However, narrative within exposition still taps into some of that power. When readers are absorbing your ideas through your explanations, they are thinking, but when you give them a story that shows your ideas, they are immersed. They can embody the ideas. Narrative offers the chance for readers to feel connected to individual people, or to picture specific images, to feel involved in an event or present in a place. If you can align your thesis statements or main points to engaging stories you tell about them, your audience will find your writing to be more effective.
Since this section is focused on the techniques of narrative writing for exposition, it matters little whether the story being told is fiction or non-fiction, which means imagined or factual, respectively. They function the same, and either one is acceptable to help you convey your points, depending of course on the subject, audience, and purpose (including assignment and instructor). But it is best in your essay to make clear whether your narrative is fictional or not.
Also note that narrative includes the act of writing about yourself, which is exceptionally difficult for most writers but is nonetheless required for many circumstances in and out of college, such as scholarship application essays, statements of purpose for applying to exclusive educational programs, cover letters for employment, even appeals to college professors, departments, or administrators. The strategies for this kind of narrative writing are covered toward the end of this section.
The elements of narrative
If narrative is the telling of a story, what is a story? A story can be defined by the functions of its elements: characters striving within their worlds through occurrences and confronting important meanings. In other words, a story is the dynamic among characters, setting, plot, and theme.
These are the four elements you need to make clear in your narrative. Leaving any one of them out, or leaving any one of them vague, will leave the tale pointless or useless, and will likely leave readers confused or disappointed. Vagueness and abstraction are the antitheses of narrative, which functions through specificity: the use of words to summon concrete images, sensations, and experiences. For more information on that in particular, see the section Specificity.
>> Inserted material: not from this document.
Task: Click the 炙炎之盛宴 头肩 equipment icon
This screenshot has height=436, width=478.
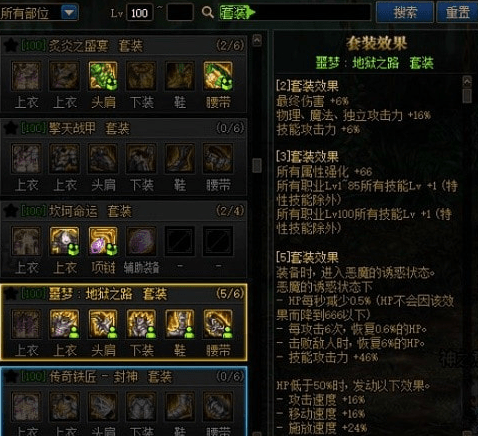Action: pos(103,76)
Keep in mind that real or factual narratives require great amounts of selection from you, the writer. You cannot and should not try to include everything and everyone involved in the real or factual occurrence. Instead, you must choose to tell only the most vital parts, which are those associated with these four elements:
Theme
This means the overall concept, dilemma, question, point, message, or moral that the story treats. Stories essentially explore important meanings in one’s own life, or in life itself, and this exploration of meaning is theme. For our purpose here, the theme is often the thesis that the narrative supports, or the main point that the narrative illustrates. You need to know what the point of your story is, and you must make it clear for readers. The lack of explicit clarity (which is called ambiguity) is not for this kind of narrative. That is better left to the separate art and craft of creative writing.
Characters
These are the participants in the story. They can include yourself, the writer (normally by using first-person pronouns), and/or others. For your readers, characters in a narrative are not the people themselves in real life. They are constructs of words that the readers must imagine. So in a narrative, characters exist only through what you say about them, and what you say about them should show the only two things they can really do: act and speak. It is your job as the writer to create the characters by rendering their actions and/or speech through your words. Each character’s behavior and/or dialogue should be involved in the narrative and should matter to the theme, setting, plot, or other characters. If you fail to involve a characters speech and/or actions, or if they have no bearing on these elements in the narrative, you have failed to render the character.
And remember that we act and speak for reasons. In other words, action and speech are motivated–they are attempts to get or accomplish something–so clarify the characters’ motivations. Sometime such motivations are concrete or material, such as winning the trophy, getting the job, returning home alive, etc. Other times motivations are social, moral, or otherwise abstract, such as wanting acceptance, love, control, or a guilt-free conscience. What matters most is that the motivations are clarified for the characters and are reflected through their actions and speech.
Also note that characters are further realized through specifics about the kind of person they are. They are not realized through merely naming them, or through sharing generic demographic information about them. So saying that your “friend was at the party” means nothing, nor does saying your “friend’s name is Jayden” or that “Jayden has dark hair.” These are not actions or words from Jayden, nor do they give specifics about the kind of person Jayden is. What is Jayden like? What did Jayden say or do? What does Jayden want? How did Jayden affect the plot, setting, theme, or other characters? Only those answers can begin to create the character.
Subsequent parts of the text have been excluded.